Mr. Gibbs, Should We Baptize Infants?
Student: Mr. Gibbs, we got into this long discussion about infant baptism in theology class and heard about all these different beliefs regarding baptism. What do you think? Should we baptize infants?
Gibbs: Should who baptize babies? You?
Student: No. Should anyone baptize babies? What is your personal belief on the matter?
Gibbs: That is not a matter about which I have a personal belief. I simply do what my church tells me to do.
Student: And what does your church tell you to do?
Gibbs: My church baptizes babies.
Student: Then why didn’t you just say so?
Gibbs: Because you asked, “Should we baptize infants?” and it matters an awful lot who is being asked the question. Are babies baptized at your church?
Gibbs: Then you should not baptize babies. You should obey those whom God has placed in authority over you.
Student: That seems so relativistic.
Student: Do you obey your church unwillingly?
Gibbs: People do things begrudgingly, but never unwillingly. “If the will won’t will, nothing can force it,” as Dante teaches.
Student: Do you wish your church didn’t baptize babies?
Gibbs: No, I am happy they do.
Student: Then it is your personal belief that babies should be baptized and you are telling me to do something which you believe wrong.
Gibbs: This might seem terribly nit-picky, but I am not content that you and I mean the same thing when we refer to “personal beliefs.” It is my personal belief that Sofia Coppola is a great filmmaker. It is my personal belief that Christian schools should, from this time forward, be named after saints and not Latin words. However, it is not my personal belief that babies should be baptized. I personally participate in the corporate faith of my church that babies should be baptized, but my belief that babies should be baptized was not arrived at personally.
Student: So it would be wrong for me to baptize a baby?
Gibbs: Under some circumstances, sure. But the same goes for me.
Student: Like what?
Gibbs: If you brought a bucket of water to a shopping mall and walked around baptizing the babies of strangers.
Student: Well, that’s obviously wrong.
Student: No one has the right to do that.
Gibbs: Agreed. Why else?
Student: I’ve never heard of anyone doing that.
Gibbs: Yes, that’s generally a good reason to avoid doing something. Why else?
Student: It’s just weird.
Gibbs: Yes, it would be immoderate and imprudent. What is more, your church would not condone such a thing. And while it does not really matter for this conversation, neither would my church condone you doing such a thing.
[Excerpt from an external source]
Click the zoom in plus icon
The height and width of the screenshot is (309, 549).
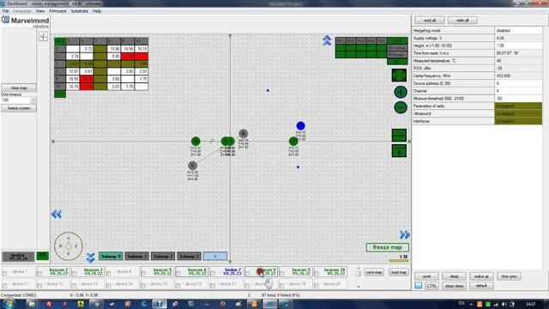pyautogui.click(x=401, y=92)
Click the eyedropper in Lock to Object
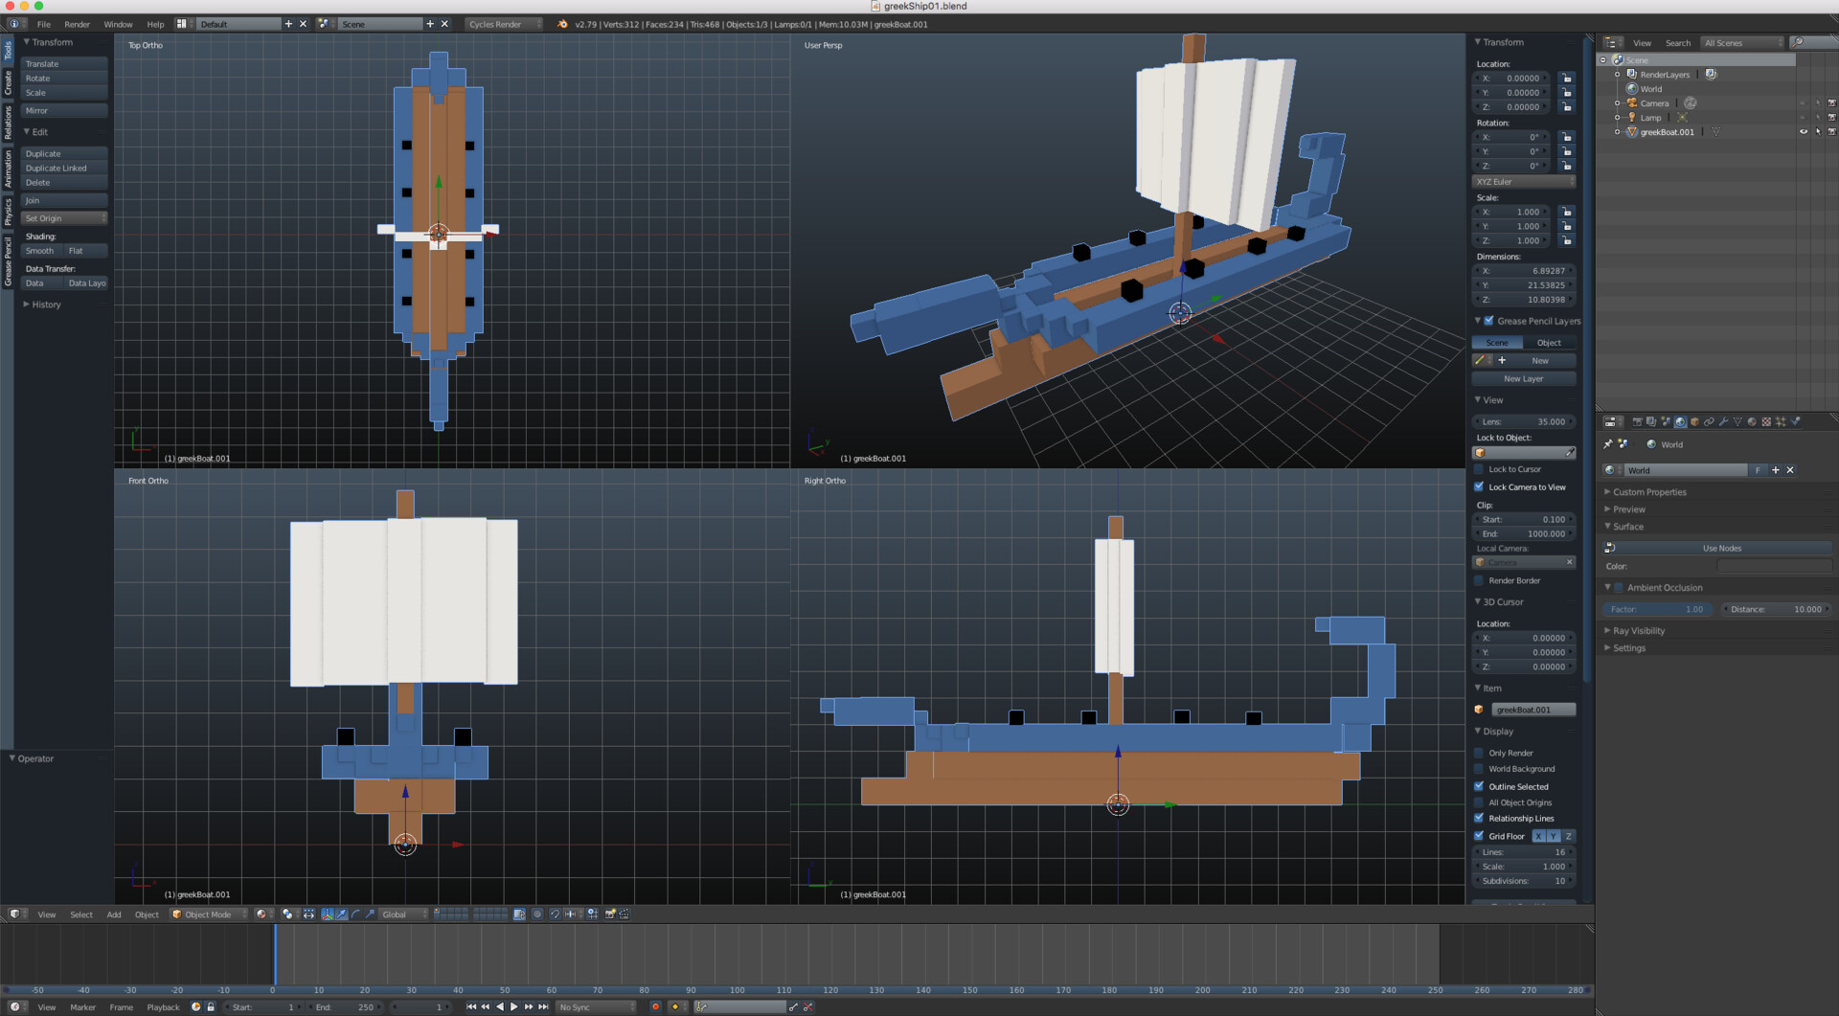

So we agree that babies should only be baptized under certain circumstances.
Student: But the “circumstances” at your church are different than the “circumstances” at my church, right?
Student: So your church thinks my church is wrong, and you think my church is wrong.
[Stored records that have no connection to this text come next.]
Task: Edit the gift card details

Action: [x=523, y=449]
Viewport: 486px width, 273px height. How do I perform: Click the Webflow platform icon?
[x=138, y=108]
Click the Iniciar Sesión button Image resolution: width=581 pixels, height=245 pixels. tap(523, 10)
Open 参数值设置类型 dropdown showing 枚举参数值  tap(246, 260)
Gibbs: Where do you go to church?
Student: First Church of Thus and Such.
Gibbs: The matter is not that I think your church is wrong, but that I’ve sworn obedience and loyalty to my church, instead. I know very little about your church. You should be loyal and obedient to your church, though.
Student: Even if they teach wrong things?
Gibbs: How much do you actually know about your church?
Student: What do you mean?
Gibbs: How old is your denomination?
Student: I’m not sure.
Gibbs: Does your church have a statement of faith?
Student: I think so.
Gibbs: What does it say?
Student: I haven’t read it.
Gibbs: How is your church different than a Lutheran church or a Methodist church?
Student: I don’t know.
Gibbs: Who are the most important theologians in the last hundred years of your denomination’s history?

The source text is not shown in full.